Microsoft bekam allerdings deutlich weniger solcher Vorab-Widersprüche als ein Jahr zuvor Google bei seinem Dienst Street View: knapp 81 000 gegen 244 000. Die Branche hatte kritisiert, dass die Infrastruktur zur Erfüllung der Verpixelungs-Forderungen solche Dienste stark verteuere.

Beschwerden zum Umgang mit den Verpixelungs-Anfragen haben nun dazu geführt, dass in der Konzernzentrale in Redmond die Reißleine gezogen wurde. Man werde nun abwägen, wie mit dem Dienst weiter verfahren werde. Aus der Stellungnahme geht nicht hervor, ob Streetside in Deutschland komplett eingestellt wird oder ob Microsoft sich weiter mit den Beschwerden beschäftigt, um Streetside wieder online zu bringen.
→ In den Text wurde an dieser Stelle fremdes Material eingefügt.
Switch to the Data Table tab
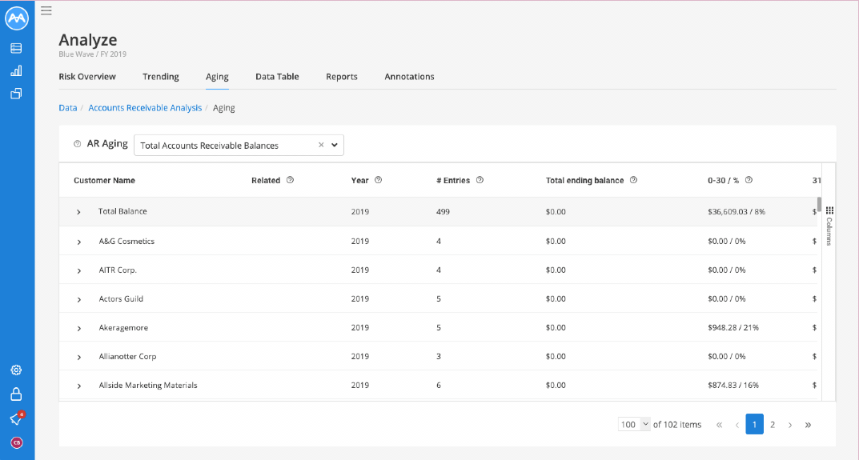Screen dimensions: 859x460 tap(277, 77)
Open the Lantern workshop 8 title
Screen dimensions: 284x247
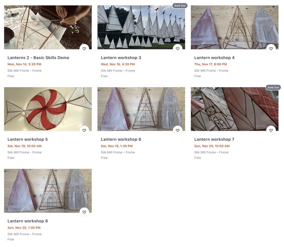(27, 221)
Wählt man derzeit im Microsoft-Kartenangebot Bing Maps als Standort Deutschland aus, erscheint der Knopf zum Aufruf von Streetside nicht mehr. Surft man in Bing Maps unter der Voreinstellung für die USA, kann man Streetside-Fotos außerhalb von Deutschland, etwa im britischen Liverpool, weiterhin aufrufen. Für Städte in Deutschland, die eigentlich für Microsoft fotografiert wurden, erscheint nun die Fehlermeldung „Streetside is not available here“ (Streetside ist hier nicht verfügbar).